▸ Directions for this task
Reading the listing below, restate each entry exactly as written.

═══ Given records

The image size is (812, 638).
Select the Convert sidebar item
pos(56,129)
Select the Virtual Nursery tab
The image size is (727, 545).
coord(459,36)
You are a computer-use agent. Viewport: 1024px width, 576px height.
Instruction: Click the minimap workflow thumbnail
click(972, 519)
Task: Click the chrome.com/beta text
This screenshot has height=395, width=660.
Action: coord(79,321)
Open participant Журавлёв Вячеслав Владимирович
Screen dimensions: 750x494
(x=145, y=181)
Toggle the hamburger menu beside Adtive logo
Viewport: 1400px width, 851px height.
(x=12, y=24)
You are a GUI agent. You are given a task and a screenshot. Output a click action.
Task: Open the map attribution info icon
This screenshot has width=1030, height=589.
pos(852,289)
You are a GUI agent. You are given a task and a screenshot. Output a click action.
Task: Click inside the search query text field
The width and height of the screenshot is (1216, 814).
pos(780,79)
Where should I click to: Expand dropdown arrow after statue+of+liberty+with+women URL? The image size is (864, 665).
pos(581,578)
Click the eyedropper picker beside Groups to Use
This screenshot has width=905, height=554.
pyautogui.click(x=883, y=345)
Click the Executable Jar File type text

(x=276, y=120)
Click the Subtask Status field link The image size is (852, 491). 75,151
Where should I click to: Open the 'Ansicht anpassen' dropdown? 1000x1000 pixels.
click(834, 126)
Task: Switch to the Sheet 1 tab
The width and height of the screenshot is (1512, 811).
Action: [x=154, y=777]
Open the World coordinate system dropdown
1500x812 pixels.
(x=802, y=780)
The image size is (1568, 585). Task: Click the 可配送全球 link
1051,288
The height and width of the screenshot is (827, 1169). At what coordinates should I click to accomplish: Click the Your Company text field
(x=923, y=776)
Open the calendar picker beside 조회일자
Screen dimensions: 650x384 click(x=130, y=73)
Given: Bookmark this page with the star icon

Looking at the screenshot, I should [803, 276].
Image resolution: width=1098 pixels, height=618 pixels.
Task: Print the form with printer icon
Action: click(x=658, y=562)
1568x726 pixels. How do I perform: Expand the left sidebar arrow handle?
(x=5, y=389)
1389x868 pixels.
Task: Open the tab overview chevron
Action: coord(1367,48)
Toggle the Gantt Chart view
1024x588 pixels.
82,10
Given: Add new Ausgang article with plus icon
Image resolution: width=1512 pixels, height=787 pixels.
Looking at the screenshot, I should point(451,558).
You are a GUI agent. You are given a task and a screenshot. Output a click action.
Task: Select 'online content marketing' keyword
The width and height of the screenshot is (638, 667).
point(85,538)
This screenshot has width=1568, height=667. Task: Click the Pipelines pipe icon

══════

▸ Exercise answer
The image size is (812, 638).
Select the Convert sidebar item
pos(56,129)
Select the Virtual Nursery tab
The image size is (727, 545).
coord(459,36)
You are a computer-use agent. Viewport: 1024px width, 576px height.
Instruction: Click the minimap workflow thumbnail
click(972, 519)
Task: Click the chrome.com/beta text
This screenshot has height=395, width=660.
Action: coord(79,321)
Open participant Журавлёв Вячеслав Владимирович
Screen dimensions: 750x494
(x=145, y=181)
Toggle the hamburger menu beside Adtive logo
Viewport: 1400px width, 851px height.
(x=12, y=24)
You are a GUI agent. You are given a task and a screenshot. Output a click action.
Task: Open the map attribution info icon
This screenshot has width=1030, height=589.
pos(852,289)
You are a GUI agent. You are given a task and a screenshot. Output a click action.
Task: Click inside the search query text field
The width and height of the screenshot is (1216, 814).
pos(780,79)
Where should I click to: Expand dropdown arrow after statue+of+liberty+with+women URL? The image size is (864, 665).
pos(581,578)
Click the eyedropper picker beside Groups to Use
This screenshot has width=905, height=554.
pyautogui.click(x=883, y=345)
Click the Executable Jar File type text

(x=276, y=120)
Click the Subtask Status field link The image size is (852, 491). 75,151
Where should I click to: Open the 'Ansicht anpassen' dropdown? 1000x1000 pixels.
click(834, 126)
Task: Switch to the Sheet 1 tab
The width and height of the screenshot is (1512, 811).
Action: [x=154, y=777]
Open the World coordinate system dropdown
1500x812 pixels.
(x=802, y=780)
The image size is (1568, 585). Task: Click the 可配送全球 link
1051,288
The height and width of the screenshot is (827, 1169). At what coordinates should I click to accomplish: Click the Your Company text field
(x=923, y=776)
Open the calendar picker beside 조회일자
Screen dimensions: 650x384 click(x=130, y=73)
Given: Bookmark this page with the star icon

Looking at the screenshot, I should [803, 276].
Image resolution: width=1098 pixels, height=618 pixels.
Task: Print the form with printer icon
Action: click(x=658, y=562)
1568x726 pixels. How do I perform: Expand the left sidebar arrow handle?
(x=5, y=389)
1389x868 pixels.
Task: Open the tab overview chevron
Action: coord(1367,48)
Toggle the Gantt Chart view
1024x588 pixels.
82,10
Given: Add new Ausgang article with plus icon
Image resolution: width=1512 pixels, height=787 pixels.
Looking at the screenshot, I should point(451,558).
You are a GUI agent. You are given a task and a screenshot. Output a click action.
Task: Select 'online content marketing' keyword
The width and height of the screenshot is (638, 667).
point(85,538)
This screenshot has width=1568, height=667. Task: Click the Pipelines pipe icon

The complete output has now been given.